START Provided information
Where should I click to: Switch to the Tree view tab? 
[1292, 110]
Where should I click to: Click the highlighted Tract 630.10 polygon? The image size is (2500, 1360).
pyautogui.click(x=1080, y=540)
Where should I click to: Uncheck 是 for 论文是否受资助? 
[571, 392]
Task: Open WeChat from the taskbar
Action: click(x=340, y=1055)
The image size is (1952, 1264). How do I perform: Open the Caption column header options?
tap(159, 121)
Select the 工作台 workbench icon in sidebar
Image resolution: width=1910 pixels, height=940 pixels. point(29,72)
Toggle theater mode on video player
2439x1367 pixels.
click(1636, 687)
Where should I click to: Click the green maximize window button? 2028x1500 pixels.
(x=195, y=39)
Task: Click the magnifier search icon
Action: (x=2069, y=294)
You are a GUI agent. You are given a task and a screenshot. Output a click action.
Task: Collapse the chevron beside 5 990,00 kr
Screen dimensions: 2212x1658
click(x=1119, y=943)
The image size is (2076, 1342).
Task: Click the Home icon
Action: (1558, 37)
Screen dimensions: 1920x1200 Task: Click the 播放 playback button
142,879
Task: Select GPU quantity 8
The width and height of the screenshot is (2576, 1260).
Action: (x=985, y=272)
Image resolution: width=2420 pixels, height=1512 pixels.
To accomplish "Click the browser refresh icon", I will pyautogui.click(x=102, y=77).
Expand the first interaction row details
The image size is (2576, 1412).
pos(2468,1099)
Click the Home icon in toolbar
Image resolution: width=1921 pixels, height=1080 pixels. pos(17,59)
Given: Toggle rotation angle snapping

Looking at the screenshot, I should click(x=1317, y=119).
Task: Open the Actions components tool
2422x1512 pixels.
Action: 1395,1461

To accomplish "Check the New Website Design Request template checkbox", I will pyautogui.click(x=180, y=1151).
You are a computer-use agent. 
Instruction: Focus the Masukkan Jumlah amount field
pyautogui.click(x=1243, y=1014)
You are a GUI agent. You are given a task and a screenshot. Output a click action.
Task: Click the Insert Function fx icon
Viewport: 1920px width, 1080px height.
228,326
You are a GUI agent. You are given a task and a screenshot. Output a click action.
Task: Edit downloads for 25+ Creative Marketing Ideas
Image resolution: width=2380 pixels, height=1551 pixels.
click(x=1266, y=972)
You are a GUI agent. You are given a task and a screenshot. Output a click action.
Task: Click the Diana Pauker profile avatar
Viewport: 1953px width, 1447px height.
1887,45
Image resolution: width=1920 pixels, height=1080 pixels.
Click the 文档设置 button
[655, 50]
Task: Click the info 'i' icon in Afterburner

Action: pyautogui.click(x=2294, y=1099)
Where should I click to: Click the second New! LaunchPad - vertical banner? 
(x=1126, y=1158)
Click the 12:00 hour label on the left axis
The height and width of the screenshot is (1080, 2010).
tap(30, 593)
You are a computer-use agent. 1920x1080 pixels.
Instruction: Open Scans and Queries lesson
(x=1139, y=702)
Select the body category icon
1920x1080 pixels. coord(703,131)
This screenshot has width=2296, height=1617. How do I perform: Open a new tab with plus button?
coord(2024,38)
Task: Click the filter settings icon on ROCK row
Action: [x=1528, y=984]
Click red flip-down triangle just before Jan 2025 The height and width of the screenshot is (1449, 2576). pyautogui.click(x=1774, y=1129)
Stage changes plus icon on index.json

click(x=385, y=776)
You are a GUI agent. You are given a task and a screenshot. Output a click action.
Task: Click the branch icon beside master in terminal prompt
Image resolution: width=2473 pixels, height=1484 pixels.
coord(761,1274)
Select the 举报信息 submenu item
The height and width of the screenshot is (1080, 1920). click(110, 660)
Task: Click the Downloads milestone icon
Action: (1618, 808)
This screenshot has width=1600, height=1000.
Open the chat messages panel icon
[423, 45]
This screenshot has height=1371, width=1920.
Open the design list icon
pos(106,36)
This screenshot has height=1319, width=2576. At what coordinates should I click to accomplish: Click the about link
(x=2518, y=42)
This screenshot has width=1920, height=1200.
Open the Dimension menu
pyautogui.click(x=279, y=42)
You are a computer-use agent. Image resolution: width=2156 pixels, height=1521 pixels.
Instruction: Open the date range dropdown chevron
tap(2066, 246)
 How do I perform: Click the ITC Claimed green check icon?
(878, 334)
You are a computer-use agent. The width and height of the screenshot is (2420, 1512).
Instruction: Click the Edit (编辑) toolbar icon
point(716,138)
END Provided information
**About this exercise**
Go line by line through the data, copying each one that contains the word "beside".

**Response**
Task: Collapse the chevron beside 5 990,00 kr
Task: Click the branch icon beside master in terminal prompt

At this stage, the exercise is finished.